Exercise objective:
Your response should contain every line from the data below that holds the string "Given".

**** Material for the task ****

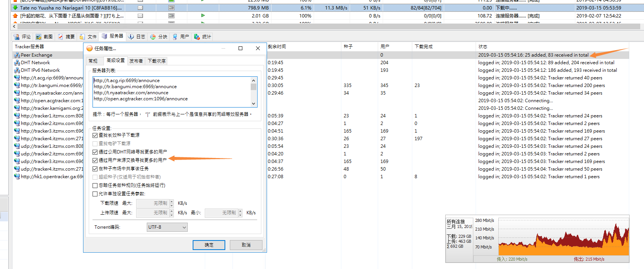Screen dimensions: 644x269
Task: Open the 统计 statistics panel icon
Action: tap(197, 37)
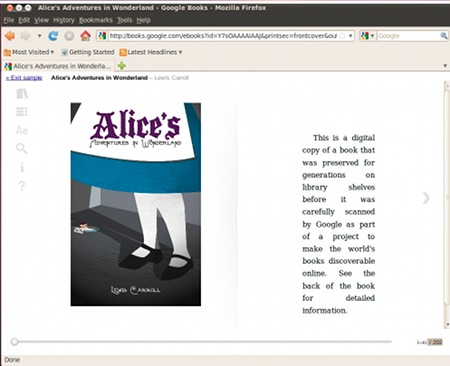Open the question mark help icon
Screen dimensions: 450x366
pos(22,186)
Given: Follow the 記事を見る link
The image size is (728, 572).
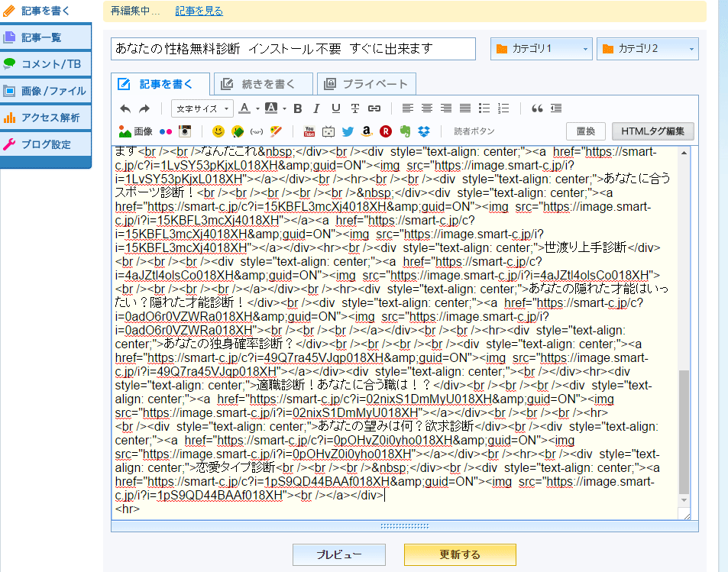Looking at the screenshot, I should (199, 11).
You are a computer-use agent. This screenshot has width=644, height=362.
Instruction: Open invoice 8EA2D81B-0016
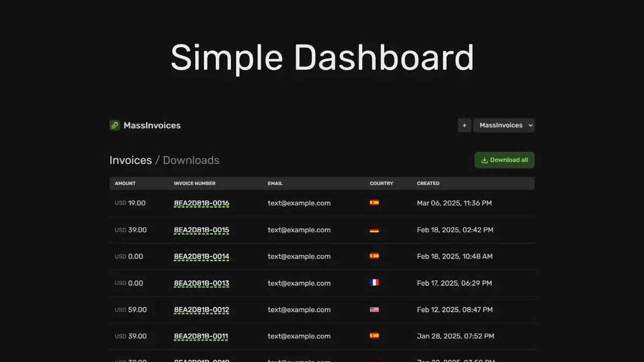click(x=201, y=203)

****
**** Material for the task ****

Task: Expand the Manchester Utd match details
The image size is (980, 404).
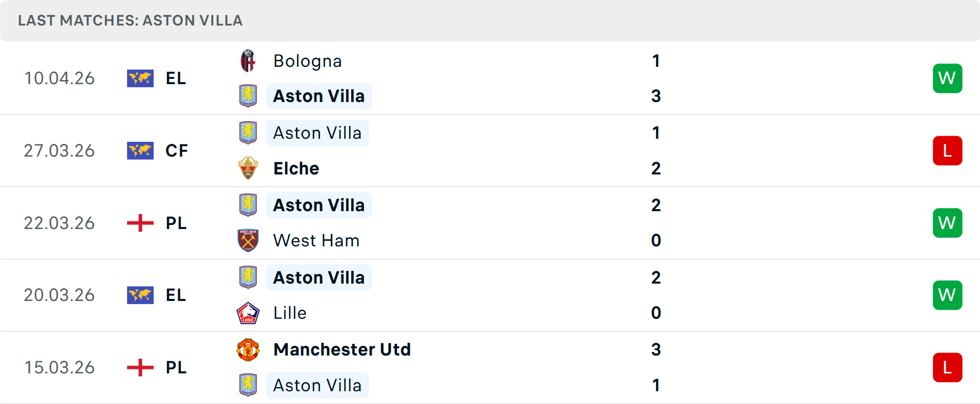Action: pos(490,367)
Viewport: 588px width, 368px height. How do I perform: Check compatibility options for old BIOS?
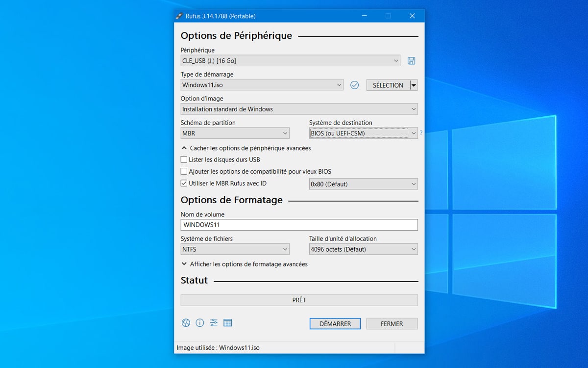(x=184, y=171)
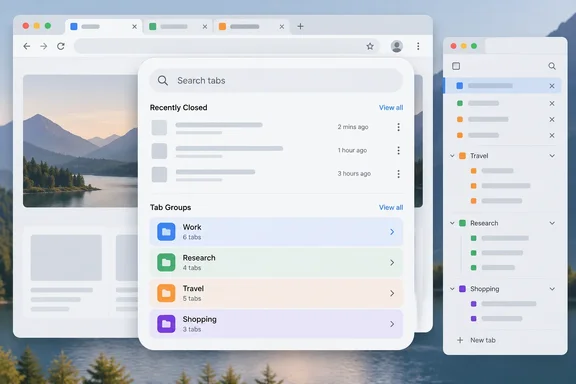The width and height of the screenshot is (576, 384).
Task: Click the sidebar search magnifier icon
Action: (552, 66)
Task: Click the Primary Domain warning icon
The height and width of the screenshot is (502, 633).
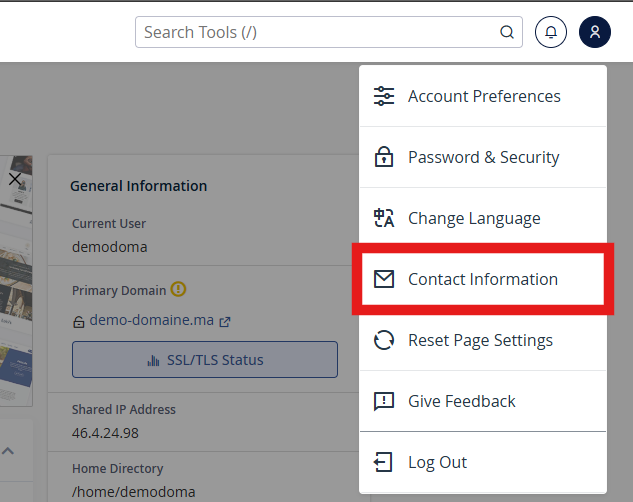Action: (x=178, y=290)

****
**** Material for the task ****

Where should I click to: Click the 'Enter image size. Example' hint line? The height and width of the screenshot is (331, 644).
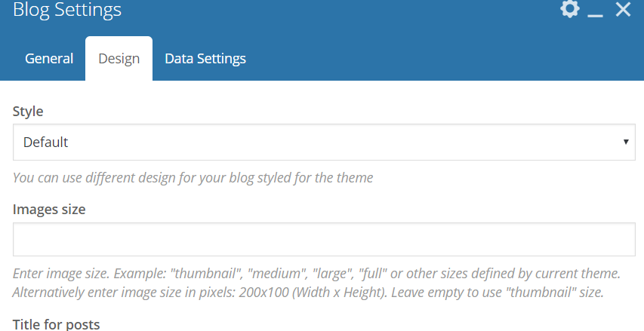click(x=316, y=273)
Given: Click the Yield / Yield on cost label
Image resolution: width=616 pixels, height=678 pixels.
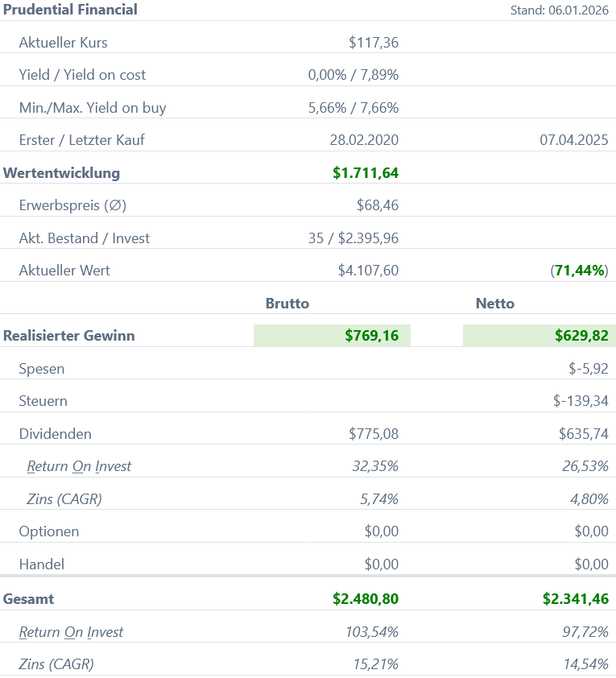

****

Result of this exercise:
Given: Follow the 記事を見る link
Given: Click the Yield / Yield on cost label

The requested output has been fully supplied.